**Exercise details:** Take every line in the entries that includes the word "Island" and copy it.

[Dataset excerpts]
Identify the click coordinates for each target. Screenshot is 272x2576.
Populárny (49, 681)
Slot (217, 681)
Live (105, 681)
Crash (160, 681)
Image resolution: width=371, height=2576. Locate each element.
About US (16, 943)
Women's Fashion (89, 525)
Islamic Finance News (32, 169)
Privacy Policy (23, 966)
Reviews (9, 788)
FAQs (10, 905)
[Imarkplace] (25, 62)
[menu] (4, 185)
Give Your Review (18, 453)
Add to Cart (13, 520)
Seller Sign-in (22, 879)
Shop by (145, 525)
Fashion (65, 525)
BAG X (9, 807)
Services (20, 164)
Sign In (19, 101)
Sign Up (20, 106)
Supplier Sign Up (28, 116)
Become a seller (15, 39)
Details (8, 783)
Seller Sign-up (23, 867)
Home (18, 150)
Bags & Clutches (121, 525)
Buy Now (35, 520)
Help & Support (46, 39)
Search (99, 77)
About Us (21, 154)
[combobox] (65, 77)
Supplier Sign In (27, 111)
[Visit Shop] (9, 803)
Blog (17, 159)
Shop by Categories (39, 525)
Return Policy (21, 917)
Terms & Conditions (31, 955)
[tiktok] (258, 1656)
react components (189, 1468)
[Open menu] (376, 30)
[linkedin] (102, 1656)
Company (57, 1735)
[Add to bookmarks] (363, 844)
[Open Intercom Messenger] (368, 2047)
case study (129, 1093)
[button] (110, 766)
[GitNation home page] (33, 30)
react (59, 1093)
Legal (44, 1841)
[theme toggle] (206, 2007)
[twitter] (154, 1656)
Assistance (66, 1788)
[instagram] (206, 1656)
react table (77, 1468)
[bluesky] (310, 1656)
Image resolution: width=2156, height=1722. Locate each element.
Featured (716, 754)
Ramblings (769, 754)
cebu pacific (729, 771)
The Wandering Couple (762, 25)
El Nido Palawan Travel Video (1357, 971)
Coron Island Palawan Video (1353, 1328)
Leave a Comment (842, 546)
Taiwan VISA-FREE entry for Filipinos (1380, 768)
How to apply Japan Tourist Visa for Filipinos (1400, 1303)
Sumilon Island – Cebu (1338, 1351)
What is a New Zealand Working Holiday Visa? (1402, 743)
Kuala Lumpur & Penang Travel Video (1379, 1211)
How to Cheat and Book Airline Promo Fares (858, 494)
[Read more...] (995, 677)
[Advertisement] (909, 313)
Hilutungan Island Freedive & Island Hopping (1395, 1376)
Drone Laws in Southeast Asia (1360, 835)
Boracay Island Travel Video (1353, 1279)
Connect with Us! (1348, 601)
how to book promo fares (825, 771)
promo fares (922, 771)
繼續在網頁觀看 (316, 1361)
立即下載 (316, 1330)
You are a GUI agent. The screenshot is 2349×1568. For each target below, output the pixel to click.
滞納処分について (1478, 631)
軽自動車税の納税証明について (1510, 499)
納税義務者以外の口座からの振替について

**Solution to the exercise:**
Coron Island Palawan Video (1353, 1328)
Sumilon Island – Cebu (1338, 1351)
Hilutungan Island Freedive & Island Hopping (1395, 1376)
Boracay Island Travel Video (1353, 1279)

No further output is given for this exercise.